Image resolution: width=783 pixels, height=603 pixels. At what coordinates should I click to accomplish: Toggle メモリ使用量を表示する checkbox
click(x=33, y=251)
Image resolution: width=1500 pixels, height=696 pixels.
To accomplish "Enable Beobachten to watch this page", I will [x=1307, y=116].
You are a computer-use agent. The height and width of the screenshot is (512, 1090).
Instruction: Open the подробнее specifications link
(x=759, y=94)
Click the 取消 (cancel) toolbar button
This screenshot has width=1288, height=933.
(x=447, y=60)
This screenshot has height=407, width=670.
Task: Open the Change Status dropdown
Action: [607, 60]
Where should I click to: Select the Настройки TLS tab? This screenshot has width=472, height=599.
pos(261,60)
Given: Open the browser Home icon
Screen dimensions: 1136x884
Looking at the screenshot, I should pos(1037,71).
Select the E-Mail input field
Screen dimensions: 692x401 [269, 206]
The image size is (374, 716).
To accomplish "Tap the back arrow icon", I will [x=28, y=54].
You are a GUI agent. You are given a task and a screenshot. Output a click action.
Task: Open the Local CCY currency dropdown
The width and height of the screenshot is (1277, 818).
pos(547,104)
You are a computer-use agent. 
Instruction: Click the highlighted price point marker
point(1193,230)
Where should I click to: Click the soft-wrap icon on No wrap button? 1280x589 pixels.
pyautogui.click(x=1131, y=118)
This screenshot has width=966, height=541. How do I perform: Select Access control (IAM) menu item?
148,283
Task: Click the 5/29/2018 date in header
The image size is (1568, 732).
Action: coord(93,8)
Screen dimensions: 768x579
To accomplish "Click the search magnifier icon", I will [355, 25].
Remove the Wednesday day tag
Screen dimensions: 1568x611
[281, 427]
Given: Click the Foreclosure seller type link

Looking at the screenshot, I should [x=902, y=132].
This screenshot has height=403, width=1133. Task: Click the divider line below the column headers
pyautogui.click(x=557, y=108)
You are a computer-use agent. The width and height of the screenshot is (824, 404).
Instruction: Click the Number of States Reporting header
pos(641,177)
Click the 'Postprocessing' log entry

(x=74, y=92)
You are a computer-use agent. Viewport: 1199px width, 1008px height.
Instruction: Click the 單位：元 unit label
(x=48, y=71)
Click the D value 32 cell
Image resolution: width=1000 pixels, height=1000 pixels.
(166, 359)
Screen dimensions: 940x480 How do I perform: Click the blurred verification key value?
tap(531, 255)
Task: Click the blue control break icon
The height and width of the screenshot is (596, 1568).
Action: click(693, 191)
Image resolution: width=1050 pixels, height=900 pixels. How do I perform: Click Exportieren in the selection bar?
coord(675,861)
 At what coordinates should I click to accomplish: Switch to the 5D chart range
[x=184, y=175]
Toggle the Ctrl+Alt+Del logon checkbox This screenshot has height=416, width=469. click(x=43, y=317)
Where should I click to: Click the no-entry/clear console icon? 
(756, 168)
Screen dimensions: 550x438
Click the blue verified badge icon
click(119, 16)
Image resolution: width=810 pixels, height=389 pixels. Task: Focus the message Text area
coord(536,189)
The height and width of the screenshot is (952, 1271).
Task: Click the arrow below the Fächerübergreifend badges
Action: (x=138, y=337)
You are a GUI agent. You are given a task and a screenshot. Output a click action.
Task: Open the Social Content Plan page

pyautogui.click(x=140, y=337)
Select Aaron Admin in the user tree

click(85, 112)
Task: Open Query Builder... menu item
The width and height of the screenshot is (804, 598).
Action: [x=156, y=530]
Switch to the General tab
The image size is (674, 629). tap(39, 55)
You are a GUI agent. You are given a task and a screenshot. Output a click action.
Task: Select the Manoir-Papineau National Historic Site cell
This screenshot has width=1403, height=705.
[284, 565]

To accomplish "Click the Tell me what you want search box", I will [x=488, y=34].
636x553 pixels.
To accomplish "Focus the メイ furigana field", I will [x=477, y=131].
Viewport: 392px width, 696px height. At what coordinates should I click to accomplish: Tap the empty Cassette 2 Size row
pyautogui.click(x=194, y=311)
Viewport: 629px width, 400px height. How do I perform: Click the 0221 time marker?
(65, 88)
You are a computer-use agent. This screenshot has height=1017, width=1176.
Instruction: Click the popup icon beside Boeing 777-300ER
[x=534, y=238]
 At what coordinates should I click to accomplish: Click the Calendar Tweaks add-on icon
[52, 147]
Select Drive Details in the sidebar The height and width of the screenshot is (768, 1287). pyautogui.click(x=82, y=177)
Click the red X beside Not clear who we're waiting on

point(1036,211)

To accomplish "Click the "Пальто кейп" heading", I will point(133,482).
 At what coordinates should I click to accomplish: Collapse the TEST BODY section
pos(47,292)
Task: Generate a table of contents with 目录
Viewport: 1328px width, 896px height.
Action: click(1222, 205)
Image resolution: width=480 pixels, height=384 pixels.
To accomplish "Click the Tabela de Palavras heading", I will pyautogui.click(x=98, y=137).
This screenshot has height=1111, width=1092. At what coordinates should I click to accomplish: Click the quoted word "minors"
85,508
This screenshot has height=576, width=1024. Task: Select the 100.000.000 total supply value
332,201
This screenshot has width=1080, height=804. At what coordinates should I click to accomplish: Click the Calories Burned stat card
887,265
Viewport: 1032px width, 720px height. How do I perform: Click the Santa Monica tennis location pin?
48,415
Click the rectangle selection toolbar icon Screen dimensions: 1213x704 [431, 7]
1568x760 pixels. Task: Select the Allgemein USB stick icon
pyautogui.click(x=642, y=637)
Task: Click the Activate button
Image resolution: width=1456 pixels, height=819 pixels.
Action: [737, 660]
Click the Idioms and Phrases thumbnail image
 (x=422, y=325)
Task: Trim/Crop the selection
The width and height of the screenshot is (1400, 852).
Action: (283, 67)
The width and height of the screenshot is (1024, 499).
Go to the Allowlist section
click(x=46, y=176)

**YOUR TASK:**
The job here is to write out all the entries again exactly.

**RESULT:**
Image resolution: width=783 pixels, height=603 pixels. At what coordinates should I click to accomplish: Toggle メモリ使用量を表示する checkbox
click(x=33, y=251)
Image resolution: width=1500 pixels, height=696 pixels.
To accomplish "Enable Beobachten to watch this page", I will [x=1307, y=116].
You are a computer-use agent. The height and width of the screenshot is (512, 1090).
Instruction: Open the подробнее specifications link
(x=759, y=94)
Click the 取消 (cancel) toolbar button
This screenshot has width=1288, height=933.
(x=447, y=60)
This screenshot has height=407, width=670.
Task: Open the Change Status dropdown
Action: [607, 60]
Where should I click to: Select the Настройки TLS tab? This screenshot has width=472, height=599.
pos(261,60)
Given: Open the browser Home icon
Screen dimensions: 1136x884
Looking at the screenshot, I should pos(1037,71).
Select the E-Mail input field
Screen dimensions: 692x401 [269, 206]
The image size is (374, 716).
To accomplish "Tap the back arrow icon", I will [x=28, y=54].
You are a GUI agent. You are given a task and a screenshot. Output a click action.
Task: Open the Local CCY currency dropdown
The width and height of the screenshot is (1277, 818).
pos(547,104)
You are a computer-use agent. 
Instruction: Click the highlighted price point marker
point(1193,230)
Where should I click to: Click the soft-wrap icon on No wrap button? 1280x589 pixels.
pyautogui.click(x=1131, y=118)
This screenshot has width=966, height=541. How do I perform: Select Access control (IAM) menu item?
148,283
Task: Click the 5/29/2018 date in header
The image size is (1568, 732).
Action: coord(93,8)
Screen dimensions: 768x579
To accomplish "Click the search magnifier icon", I will [355, 25].
Remove the Wednesday day tag
Screen dimensions: 1568x611
[281, 427]
Given: Click the Foreclosure seller type link

Looking at the screenshot, I should [x=902, y=132].
This screenshot has height=403, width=1133. Task: Click the divider line below the column headers
pyautogui.click(x=557, y=108)
You are a computer-use agent. The width and height of the screenshot is (824, 404).
Instruction: Click the Number of States Reporting header
pos(641,177)
Click the 'Postprocessing' log entry

(x=74, y=92)
You are a computer-use agent. Viewport: 1199px width, 1008px height.
Instruction: Click the 單位：元 unit label
(x=48, y=71)
Click the D value 32 cell
Image resolution: width=1000 pixels, height=1000 pixels.
(166, 359)
Screen dimensions: 940x480 How do I perform: Click the blurred verification key value?
tap(531, 255)
Task: Click the blue control break icon
The height and width of the screenshot is (596, 1568).
Action: click(693, 191)
Image resolution: width=1050 pixels, height=900 pixels. How do I perform: Click Exportieren in the selection bar?
coord(675,861)
 At what coordinates should I click to accomplish: Switch to the 5D chart range
[x=184, y=175]
Toggle the Ctrl+Alt+Del logon checkbox This screenshot has height=416, width=469. click(x=43, y=317)
Where should I click to: Click the no-entry/clear console icon? 
(756, 168)
Screen dimensions: 550x438
Click the blue verified badge icon
click(119, 16)
Image resolution: width=810 pixels, height=389 pixels. Task: Focus the message Text area
coord(536,189)
The height and width of the screenshot is (952, 1271).
Task: Click the arrow below the Fächerübergreifend badges
Action: (x=138, y=337)
You are a GUI agent. You are given a task and a screenshot. Output a click action.
Task: Open the Social Content Plan page

pyautogui.click(x=140, y=337)
Select Aaron Admin in the user tree

click(85, 112)
Task: Open Query Builder... menu item
The width and height of the screenshot is (804, 598).
Action: [x=156, y=530]
Switch to the General tab
The image size is (674, 629). tap(39, 55)
You are a GUI agent. You are given a task and a screenshot. Output a click action.
Task: Select the Manoir-Papineau National Historic Site cell
This screenshot has width=1403, height=705.
[284, 565]

To accomplish "Click the Tell me what you want search box", I will [x=488, y=34].
636x553 pixels.
To accomplish "Focus the メイ furigana field", I will [x=477, y=131].
Viewport: 392px width, 696px height. At what coordinates should I click to accomplish: Tap the empty Cassette 2 Size row
pyautogui.click(x=194, y=311)
Viewport: 629px width, 400px height. How do I perform: Click the 0221 time marker?
(65, 88)
You are a computer-use agent. This screenshot has height=1017, width=1176.
Instruction: Click the popup icon beside Boeing 777-300ER
[x=534, y=238]
 At what coordinates should I click to accomplish: Click the Calendar Tweaks add-on icon
[52, 147]
Select Drive Details in the sidebar The height and width of the screenshot is (768, 1287). pyautogui.click(x=82, y=177)
Click the red X beside Not clear who we're waiting on

point(1036,211)

To accomplish "Click the "Пальто кейп" heading", I will point(133,482).
 At what coordinates should I click to accomplish: Collapse the TEST BODY section
pos(47,292)
Task: Generate a table of contents with 目录
Viewport: 1328px width, 896px height.
Action: click(1222, 205)
Image resolution: width=480 pixels, height=384 pixels.
To accomplish "Click the Tabela de Palavras heading", I will pyautogui.click(x=98, y=137).
This screenshot has height=1111, width=1092. At what coordinates should I click to accomplish: Click the quoted word "minors"
85,508
This screenshot has height=576, width=1024. Task: Select the 100.000.000 total supply value
332,201
This screenshot has width=1080, height=804. At what coordinates should I click to accomplish: Click the Calories Burned stat card
887,265
Viewport: 1032px width, 720px height. How do I perform: Click the Santa Monica tennis location pin?
48,415
Click the rectangle selection toolbar icon Screen dimensions: 1213x704 [431, 7]
1568x760 pixels. Task: Select the Allgemein USB stick icon
pyautogui.click(x=642, y=637)
Task: Click the Activate button
Image resolution: width=1456 pixels, height=819 pixels.
Action: [737, 660]
Click the Idioms and Phrases thumbnail image
 (x=422, y=325)
Task: Trim/Crop the selection
The width and height of the screenshot is (1400, 852).
Action: (283, 67)
The width and height of the screenshot is (1024, 499).
Go to the Allowlist section
click(x=46, y=176)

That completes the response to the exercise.